Nvidia Inc.’s (NASDAQ: NVDA) shares are hitting new all-time highs on Monday as the stock continues to be a massive beneficiary of increasing AI demand. Here’s what you need to know.
Nvidia Stock Performance
Nvidia shares are up over 186% since the start of the year and have increased more than ninefold since the beginning of 2023, shortly after ChatGPT was launched. On Monday, the stock reached a new all-time high above $142 after it took out its previous highs from June last week.
Demand Drivers
Nvidia has benefited from strong demand for its GPUs, particularly from hyperscalers who are purchasing its chips in massive quantities in an effort to quickly build out data centers with advanced AI capabilities.
The company’s next-generation Blackwell GPU platform is currently experiencing “insane demand,” according to Nvidia CEO Jensen Huang. Huang said in a CNBC interview earlier this month that Blackwell is in full production and progressing as planned as demand remains “off the charts.”
“Everyone wants to have the most and everyone wants to be first,” Huang said at the time.
Earnings Insights
Investors will get more insight into the ongoing demand for Nvidia chips when some of its biggest customers, including Microsoft, Meta, Google and Amazon, report earnings over the coming weeks.
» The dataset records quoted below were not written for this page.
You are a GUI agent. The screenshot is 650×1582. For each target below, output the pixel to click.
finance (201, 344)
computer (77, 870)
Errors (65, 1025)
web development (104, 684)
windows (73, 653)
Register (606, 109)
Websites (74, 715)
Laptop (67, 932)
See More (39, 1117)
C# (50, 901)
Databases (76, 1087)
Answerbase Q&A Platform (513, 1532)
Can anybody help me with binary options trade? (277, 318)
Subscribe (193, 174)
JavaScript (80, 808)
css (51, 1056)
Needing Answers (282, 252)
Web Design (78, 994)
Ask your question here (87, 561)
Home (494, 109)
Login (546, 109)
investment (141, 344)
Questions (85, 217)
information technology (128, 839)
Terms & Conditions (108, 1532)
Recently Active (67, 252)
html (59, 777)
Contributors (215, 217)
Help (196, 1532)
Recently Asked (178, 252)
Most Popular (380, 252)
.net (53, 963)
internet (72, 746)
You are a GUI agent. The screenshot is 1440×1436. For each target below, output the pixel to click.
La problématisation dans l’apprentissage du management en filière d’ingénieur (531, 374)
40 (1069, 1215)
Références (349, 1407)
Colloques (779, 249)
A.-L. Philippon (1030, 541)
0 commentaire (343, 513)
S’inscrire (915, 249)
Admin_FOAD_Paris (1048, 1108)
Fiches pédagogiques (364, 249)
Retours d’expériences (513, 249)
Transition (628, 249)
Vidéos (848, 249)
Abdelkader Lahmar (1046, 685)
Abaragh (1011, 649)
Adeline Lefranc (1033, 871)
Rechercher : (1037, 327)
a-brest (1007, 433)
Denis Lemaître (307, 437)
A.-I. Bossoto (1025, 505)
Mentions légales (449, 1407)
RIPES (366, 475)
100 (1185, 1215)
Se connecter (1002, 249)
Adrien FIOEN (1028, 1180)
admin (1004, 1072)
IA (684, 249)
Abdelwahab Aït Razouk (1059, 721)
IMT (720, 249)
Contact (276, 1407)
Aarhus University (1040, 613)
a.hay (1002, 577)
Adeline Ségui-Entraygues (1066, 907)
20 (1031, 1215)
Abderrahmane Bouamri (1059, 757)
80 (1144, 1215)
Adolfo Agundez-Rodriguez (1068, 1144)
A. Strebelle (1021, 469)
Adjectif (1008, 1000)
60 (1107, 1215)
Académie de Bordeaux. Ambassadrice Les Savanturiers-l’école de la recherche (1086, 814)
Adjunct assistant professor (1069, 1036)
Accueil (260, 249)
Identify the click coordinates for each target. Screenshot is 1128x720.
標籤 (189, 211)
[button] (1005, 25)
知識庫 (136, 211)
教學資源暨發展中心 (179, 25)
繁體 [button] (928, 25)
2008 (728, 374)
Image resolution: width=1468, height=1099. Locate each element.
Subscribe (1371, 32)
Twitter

Nvidia will also report its fiscal third-quarter financial results on Nov. 20. Analysts are currently forecasting earnings of 74 cents per share and revenue of $32.904 billion, according to estimates from Benzinga Pro.
Analyst Take
Last week, BofA Securities analyst Vivek Arya maintained a Buy rating on Nvidia and raised the price target from $165 to $190 after boosting earnings projections for 2025 and 2026. The analyst highlighted recent earnings from Taiwan Semiconductor Manufacturing Company Ltd (TSM) showing that demand for AI remains robust.
Potential Headwinds
Despite the positive momentum, the company faces potential challenges from new export restrictions, particularly on advanced AI chips to Persian Gulf countries, which has sparked some volatility in the chip sector in recent weeks. The Biden administration has already placed restrictions on AI chip exports to over 40 countries across the Middle East, Africa and Asia in an effort to stop the technology from potentially reaching China.
Latest Partnership
Nvidia on Monday announced a partnership with healthcare startup Aidoc to accelerate the adoption of AI in the healthcare industry. The companies plan to release a new “Blueprint for Resilient Integration and Deployment of Guided Excellence” in early 2025 aimed at improving clinical workflows and patient care. The guideline will provide a comprehensive evidence-based framework to help healthcare organizations integrate AI more effectively and scale its use to improve operational efficiency and outcomes.
Conclusion
Nvidia shares continue to hit new highs as demand for its advanced AI chips remains very strong. While regulatory headwinds persist, the company is poised to continue benefiting from robust spending by hyperscalers and new initiatives to expand the use of AI technology.